Figure 2. 2-HG accumulation induces locus-specific changes in H3K36 and H3K4 methylation.

(A) Metagene plots depict the binned median signal from transcription start sites to transcription end sites of all genes for H3K36me2, H3K36me3, H3K4me3, and input from BY4741 WT and BY4741 dld3Δ strains. Increase in the H3K36me3 and H3K4me3 methylation is observed upon accumulation of 2-HG, whereas a decrease is observed for the H3K36me2 signal. (B, C, D) Volcano plots of differentially methylated regions upon DLD3 deletion for (B) H3K4me3, (C) H3K36me2, and (D) H3K36me3 in the BY4741 background. Each dot represents a called consensus peak and red dots represent differentially methylated regions (FDR < 0.05, absolute[log₂FC] > 0.3). The numbers of significantly hypomethylated and hypermethylated genes in the dld3Δ strain are indicated in red and in green, respectively. (E) Visualised example of locus specific changes upon accumulation of 2-HG in the BY4741 background.

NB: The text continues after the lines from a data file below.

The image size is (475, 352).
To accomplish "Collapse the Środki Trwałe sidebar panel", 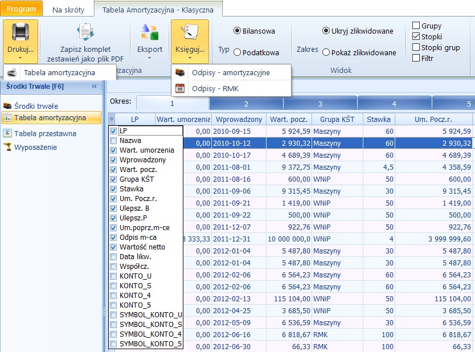I will pyautogui.click(x=95, y=86).
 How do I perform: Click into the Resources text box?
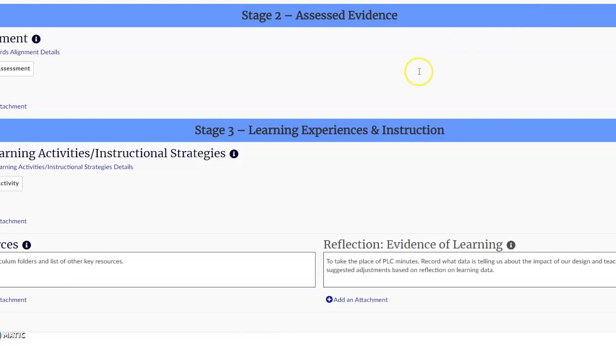[157, 270]
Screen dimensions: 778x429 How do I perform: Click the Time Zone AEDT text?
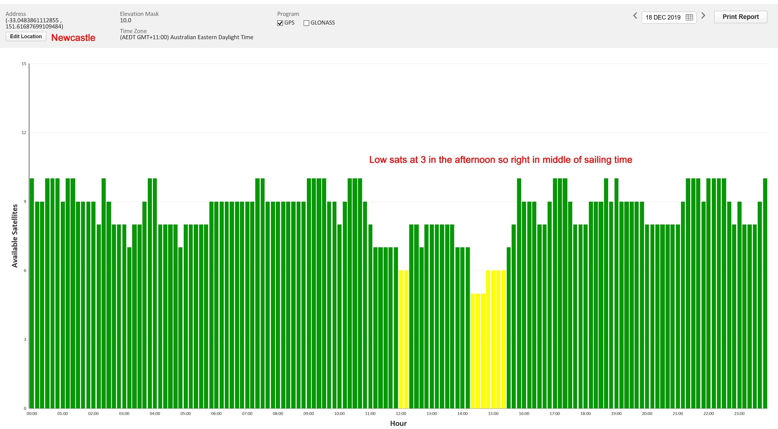click(187, 37)
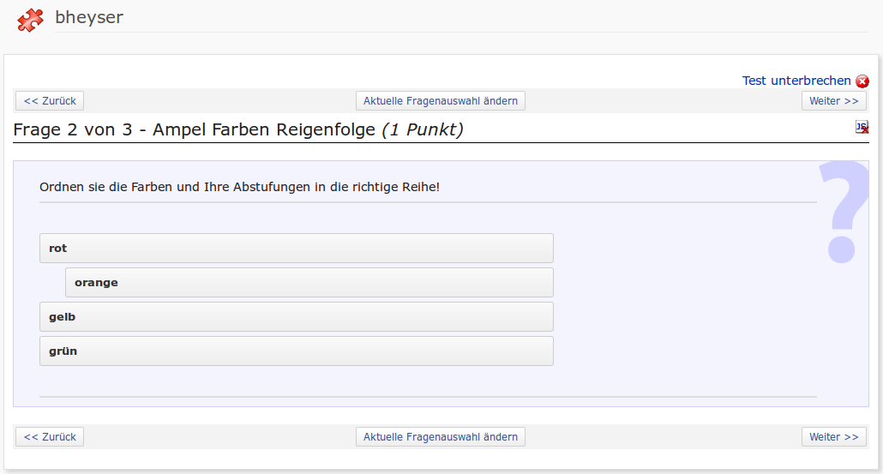Click the Ordnen sie die Farben instruction text
883x474 pixels.
pyautogui.click(x=239, y=187)
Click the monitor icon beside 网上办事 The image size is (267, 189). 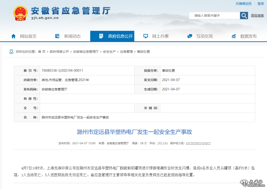[146, 36]
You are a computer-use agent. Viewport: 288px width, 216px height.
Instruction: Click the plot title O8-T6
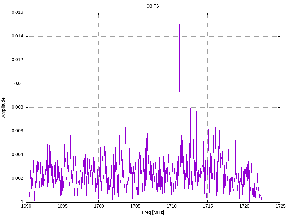tap(153, 6)
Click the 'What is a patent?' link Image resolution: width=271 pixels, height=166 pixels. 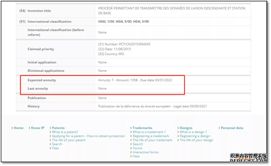[x=65, y=132]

For the HMX1 gene, we can see the formation of peaks for all the studied modifications in the dld3Δ compared with the WT strain. The changes in methylation are accompanied by increased gene expression (represented in TPM). For the AQR1 gene, we can see an increase in the H3K4me3 and H3K36me3 signal upon 2-HG accumulation, whereas no change is observed for the H3K36me2 modification. A change in gene expression is also observed. (F) Overlap between differentially methylated genes (DMGs) (FDR < 0.05, absolute[log₂FC] > 0.3) for the analysed histone modifications. Venn analysis of DMGs shows weak coupling between methylation changes in different histone residues. (G) Overlap between the DMGs and the DEGs. For H3K4me3, only nine genes were overexpressed upon increase in H3K4me3 after 2-HG accumulation (dld3Δ strain). Similarly, for the H3K36me3 modification, the increase in methylation was accompanied by a significant increase in expression for only one gene.